From the Philadelphians, a Schubert Ninth that Stopped for No Man

18/03/2019

Haydn, Mendelssohn, Schubert: Jan Lisiecki (piano), Philadelphia Orchestra / Yannick Nézet-Séguin (conductor), Verizon Hall, Kimmel Center, Philadelphia, 10.3.2019. (BJ)

Jan Lisiecki (c) Mathias Bothor/DG

Jan Lisiecki (c) Mathias Bothor/DG

Haydn – L’isola disabitata, Overture
Mendelssohn – Piano Concerto No.1 in G minor Op.25
Schubert – Symphony No.9 D.944, ‘Great C major’

The nub of classical symphonic style was the challenge it presented to composers in balancing the disparate demands of unity and of contrast. Each composer of stature has had his own creative solution — but quite apart from decisions about theme and key at the compositional level, performers too play an important part in realizing such decisions in actual sound for actual listeners.

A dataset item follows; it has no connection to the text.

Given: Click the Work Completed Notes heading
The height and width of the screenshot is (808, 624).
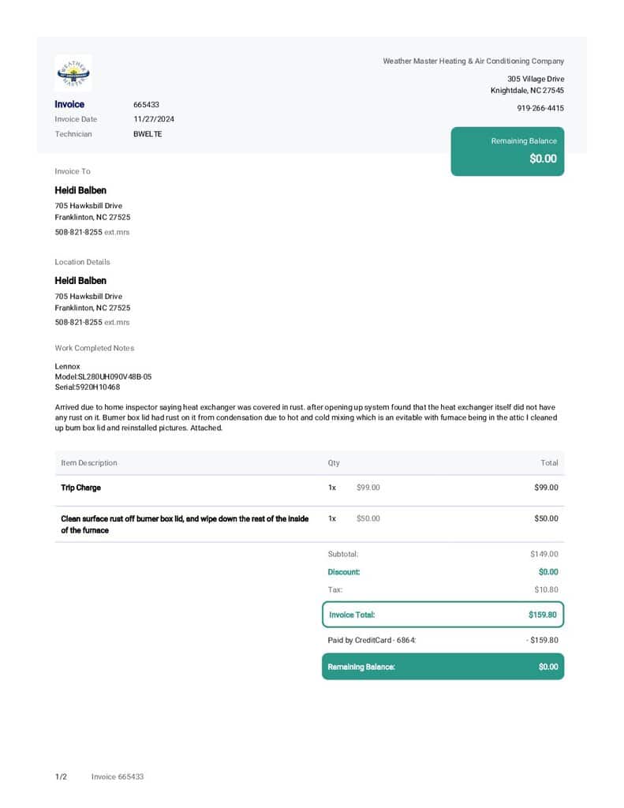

The last hundred years have offered a fascinating view of the diverse ways in which conductors’ responses to this challenge have laid bare what might be called their personal interpretative bias. There have been great musicians that have stressed overall formal unity, and others for whom the vivid evocation of local detail has seemed paramount. For example, one former chief conductor of the Concertgebouw Orchestra in Amsterdam, Willem Mengelberg, stands as a prime embodiment of the impulse toward detail, whereas Eduard van Beinum, who succeeded him in 1945, was above all else a unity man.

The example is highly relevant to consideration of the performance of Schubert’s ‘Great C major’ Symphony that Yannick Nézet-Séguin conducted on this occasion. In various areas of the repertoire, the Philadelphia Orchestra’s music director has shown himself able to balance unity and contrast in a way that gives due prominence to both; his magisterial account of Brahms’s Third Symphony back in 2014 served as a triumphant demonstration of that ability. His approach to Schubert’s masterpiece in this concert, on the other hand, located most of its emphasis emphatically in the projection of an overarching unity that brooked no lingering to savor the magic of incidental detail. This was a reading that had no time to spend on grandiosity, but concentrated uncompromisingly on the goal-oriented forward motion that is certainly a central aspect — though not the only aspect — of the music’s structural and expressive character.

I will confess that, as a result, some of my favorite individual inspirations in the work, such as that delicious little downward chromatic scale for the basses in the Scherzo’s trio section, made less impact than they might have. But it could be said also that the prevailing insistence on forward motion, revealed at the start by the exciting simplicity with which the conductor managed the transition from the introduction into the first movement’s main Allegro, and equally by his refusal to hit the brakes for the reprise of the introduction’s theme at the end of that movement, was not without a vital consequence of its own. (The final coda of the Brahms First, incidentally, poses a similar problem — or opportunity — for the conductor: to slow or not to slow?; and Van Beinum was particularly single-minded in hewing firmly to the main tempo.) The course Nézet-Séguin followed here may well have had the further result that the one thrilling stroke where he did make an emphatic pause — that bloodcurdling moment in which the fluent progress of the slow movement is brought to a juddering halt by a triple-forte outbreak of chords followed by a measure of stunned silence — emerged as quite possibly the most crucial and central element in the whole symphony. And given Nézet-Séguin’s frequently attested mastery of the long view, I would not put it past him to have developed his interpretation of the work with just such a consideration in mind.

The orchestra played its part superbly throughout, and associate principal oboist Peter Smith, who had a hard act to follow when the great Richard Woodhams retired last year, won a warm ovation especially with his beguiling treatment of the slow movement’s main theme. The program had opened with the Philadelphia Orchestra’s first performance — delayed by only 240 years! — of the overture to Haydn’s opera L’isola disabitata, a thoroughly attractive piece that drew exhilarating prestidigitation from the basses. Exhilaration was also the watchword (or listenword?), along with some notably graceful phrasing, in the afternoon’s performance of Mendelssohn’s First Piano Concerto, in which the soloist was Jan Lisiecki, a Canadian citizen of Polish descent. A tall, slim 23-year-old, he is clearly a pianist amply capable of dispatching the most taxing parts with unfazed aplomb, and his platform manner is dignified and charming. He left me strongly desirous of making his further acquaintance in more artistically challenging repertoire — I imagine he must be a formidable Mozartean.